District of Clearwater is undergoing a major restructuring, according to chief administrative officer Leslie Groulx.
“The reorganization of the District staff provides an opportunity for succession planning and provide efficiencies within the organization by realizing cross department savings,” she said.
“This is a step towards finding efficiencies within the organization while utilizing the talents within,” added the CAO.
“With the reorganization we will see a savings of approximately $50,000 to 60,000 in wages and benefits,” she said.
Groulx noted that the savings will allow junior staff to come on board at the Sportsplex and public works.
As part of the restructuring, Bruce Forsyth, who started work as the District’s public works superintendent about one year ago, is no longer working for the municipality and his position no longer exists.
Instead, the public works superintendent’s job will be divided among three individuals already working for the District.
Mike Smith, Clearwater’s fire chief, will take over the management and maintenance of the District’s vehicle fleet, equipment and hydrants; along with managing the roads contract.
He is tasked with a special project this year under a FireSmart grant.

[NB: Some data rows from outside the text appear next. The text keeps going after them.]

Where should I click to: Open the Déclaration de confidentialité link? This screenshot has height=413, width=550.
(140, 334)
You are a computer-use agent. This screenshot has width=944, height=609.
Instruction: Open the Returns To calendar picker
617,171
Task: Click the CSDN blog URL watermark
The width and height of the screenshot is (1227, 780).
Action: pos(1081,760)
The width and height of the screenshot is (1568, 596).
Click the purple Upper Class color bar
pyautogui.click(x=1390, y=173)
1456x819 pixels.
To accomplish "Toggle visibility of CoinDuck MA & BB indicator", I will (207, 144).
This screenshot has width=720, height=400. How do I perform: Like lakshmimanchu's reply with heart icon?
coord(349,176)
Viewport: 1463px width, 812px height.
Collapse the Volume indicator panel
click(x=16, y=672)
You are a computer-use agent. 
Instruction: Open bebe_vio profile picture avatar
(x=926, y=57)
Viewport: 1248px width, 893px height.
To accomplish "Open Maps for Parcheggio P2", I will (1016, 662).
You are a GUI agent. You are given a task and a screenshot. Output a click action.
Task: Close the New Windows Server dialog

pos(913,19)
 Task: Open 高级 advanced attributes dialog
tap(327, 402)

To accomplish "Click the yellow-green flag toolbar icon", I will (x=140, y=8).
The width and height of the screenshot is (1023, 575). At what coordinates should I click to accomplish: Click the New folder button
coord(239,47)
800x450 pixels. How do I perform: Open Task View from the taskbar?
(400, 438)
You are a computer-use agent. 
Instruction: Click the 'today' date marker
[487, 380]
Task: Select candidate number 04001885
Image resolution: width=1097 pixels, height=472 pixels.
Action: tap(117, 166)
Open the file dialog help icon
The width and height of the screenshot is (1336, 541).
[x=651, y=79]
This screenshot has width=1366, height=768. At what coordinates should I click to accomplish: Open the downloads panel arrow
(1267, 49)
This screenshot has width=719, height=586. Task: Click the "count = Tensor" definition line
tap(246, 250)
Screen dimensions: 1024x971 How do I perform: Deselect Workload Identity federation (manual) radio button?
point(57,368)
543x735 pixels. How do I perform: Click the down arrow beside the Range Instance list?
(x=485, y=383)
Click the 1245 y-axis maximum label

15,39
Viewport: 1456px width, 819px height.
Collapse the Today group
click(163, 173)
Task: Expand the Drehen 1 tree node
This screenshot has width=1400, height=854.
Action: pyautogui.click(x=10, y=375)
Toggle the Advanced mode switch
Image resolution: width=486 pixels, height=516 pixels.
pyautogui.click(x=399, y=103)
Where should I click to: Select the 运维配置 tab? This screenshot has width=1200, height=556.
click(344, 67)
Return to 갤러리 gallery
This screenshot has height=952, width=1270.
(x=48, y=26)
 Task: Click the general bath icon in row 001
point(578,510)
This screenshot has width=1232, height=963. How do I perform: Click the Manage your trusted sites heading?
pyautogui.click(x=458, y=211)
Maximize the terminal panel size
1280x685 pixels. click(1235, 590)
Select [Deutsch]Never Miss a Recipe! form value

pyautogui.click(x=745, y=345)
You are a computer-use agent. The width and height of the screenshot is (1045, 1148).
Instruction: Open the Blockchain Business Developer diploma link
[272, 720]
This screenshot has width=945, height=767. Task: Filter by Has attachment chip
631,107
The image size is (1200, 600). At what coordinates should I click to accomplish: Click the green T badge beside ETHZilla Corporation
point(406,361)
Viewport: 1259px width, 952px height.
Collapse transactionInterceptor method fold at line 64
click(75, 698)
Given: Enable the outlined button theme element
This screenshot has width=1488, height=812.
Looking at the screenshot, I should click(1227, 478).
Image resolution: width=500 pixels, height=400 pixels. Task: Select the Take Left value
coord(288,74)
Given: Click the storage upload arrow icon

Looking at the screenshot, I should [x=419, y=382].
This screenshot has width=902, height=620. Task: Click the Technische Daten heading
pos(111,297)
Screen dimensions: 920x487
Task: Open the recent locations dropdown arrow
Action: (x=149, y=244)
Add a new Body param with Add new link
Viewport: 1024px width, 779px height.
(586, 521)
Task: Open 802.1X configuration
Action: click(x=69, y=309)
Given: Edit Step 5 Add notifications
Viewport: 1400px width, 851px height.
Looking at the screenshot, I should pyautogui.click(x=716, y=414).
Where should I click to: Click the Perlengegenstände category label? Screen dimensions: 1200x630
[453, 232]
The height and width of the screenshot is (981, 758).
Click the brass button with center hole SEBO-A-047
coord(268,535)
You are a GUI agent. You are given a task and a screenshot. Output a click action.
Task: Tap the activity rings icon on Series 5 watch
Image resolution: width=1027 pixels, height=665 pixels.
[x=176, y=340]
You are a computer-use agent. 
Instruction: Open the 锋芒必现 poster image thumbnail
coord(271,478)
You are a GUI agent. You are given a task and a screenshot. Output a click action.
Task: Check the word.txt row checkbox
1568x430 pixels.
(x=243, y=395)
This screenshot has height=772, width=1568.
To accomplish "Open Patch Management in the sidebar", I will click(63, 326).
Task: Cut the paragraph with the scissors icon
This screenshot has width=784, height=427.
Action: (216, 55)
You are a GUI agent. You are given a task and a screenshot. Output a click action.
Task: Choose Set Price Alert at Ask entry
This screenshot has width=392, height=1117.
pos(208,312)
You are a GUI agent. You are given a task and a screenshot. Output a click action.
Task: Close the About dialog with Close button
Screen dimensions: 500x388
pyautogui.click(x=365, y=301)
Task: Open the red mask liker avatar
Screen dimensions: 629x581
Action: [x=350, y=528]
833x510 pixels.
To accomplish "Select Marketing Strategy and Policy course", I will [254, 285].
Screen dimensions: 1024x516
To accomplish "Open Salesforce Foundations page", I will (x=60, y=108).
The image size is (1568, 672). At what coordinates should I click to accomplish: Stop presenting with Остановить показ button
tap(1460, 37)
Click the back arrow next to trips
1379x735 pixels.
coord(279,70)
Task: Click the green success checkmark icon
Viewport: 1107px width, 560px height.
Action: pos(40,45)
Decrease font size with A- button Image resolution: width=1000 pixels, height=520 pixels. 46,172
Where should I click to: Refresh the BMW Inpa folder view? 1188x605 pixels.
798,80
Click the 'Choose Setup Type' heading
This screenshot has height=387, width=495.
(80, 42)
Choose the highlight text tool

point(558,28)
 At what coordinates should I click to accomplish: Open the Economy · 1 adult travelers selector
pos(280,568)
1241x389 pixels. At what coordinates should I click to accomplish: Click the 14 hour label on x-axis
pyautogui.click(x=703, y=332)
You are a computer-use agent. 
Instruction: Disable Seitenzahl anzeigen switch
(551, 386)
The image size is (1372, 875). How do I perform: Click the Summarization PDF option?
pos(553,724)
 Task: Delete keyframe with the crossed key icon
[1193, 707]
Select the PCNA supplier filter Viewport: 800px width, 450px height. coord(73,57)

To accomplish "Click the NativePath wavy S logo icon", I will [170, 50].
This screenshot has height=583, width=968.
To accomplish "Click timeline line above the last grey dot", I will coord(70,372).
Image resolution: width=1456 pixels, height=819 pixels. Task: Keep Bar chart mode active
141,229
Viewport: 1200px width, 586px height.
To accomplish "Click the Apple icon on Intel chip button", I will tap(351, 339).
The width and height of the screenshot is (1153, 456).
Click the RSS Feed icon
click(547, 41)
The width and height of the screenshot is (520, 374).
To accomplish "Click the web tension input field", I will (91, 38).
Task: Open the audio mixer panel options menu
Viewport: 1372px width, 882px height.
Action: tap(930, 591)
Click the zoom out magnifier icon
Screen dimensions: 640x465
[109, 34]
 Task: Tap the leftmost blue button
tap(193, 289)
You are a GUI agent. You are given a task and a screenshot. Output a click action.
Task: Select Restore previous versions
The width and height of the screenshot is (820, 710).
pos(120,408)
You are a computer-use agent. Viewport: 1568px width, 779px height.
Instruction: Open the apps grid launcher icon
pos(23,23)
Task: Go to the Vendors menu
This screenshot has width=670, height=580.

This will provide Smith with a full-time position, as he will continue with his half-time position as the District’s fire chief and his emergency management duties.
The changes in Smith’s roles will become effective as of March 14.
Roger Mayer, the longtime facilities supervisor at the Sportsplex, has taken on the responsibility of managing the maintenance of District facilities. These will include Sportsplex, Dutch Lake Community Centre and the old municipal hall on the Flats.
He will manage the community parks and will be the District’s safety officer as well. The change brings Mayer to year-round employment and takes effect immediately.
Longtime public works employee Bryan Lipp will take on the position of lead hand within the public works department. His primary duties will include supervising, coordinating and scheduling workloads for water, sewer, cemetery, and general maintenance duties.
Rob Griffiths will remain the key utilities person, with the primary responsibility of maintaining the water and sewer services.
Also taking on a new role, although not directly related to the reorganization of the public works department, Tammy Rutsatz is being reclassified as the financial accounting supervisor. She will take on a supervisory role within the finance department. Groulx said she expects the department will benefit from Rutsatz’s knowledge plus her ability to supervise and provide extra training.
Groulx noted that Clearwater town council developed the 2016 Operating Budget with the following directions to staff:
• Maintain existing service levels for roads, recreation programming, protective Services, transit, and capital dollars for parks;
• Minimize use of surplus and reserves;
• Continue to support economic growth within the community;
• Maintain the District of Clearwater’s financial principles of thorough short and long term planning through prudent consideration of reserves and leveraging of available funding sources.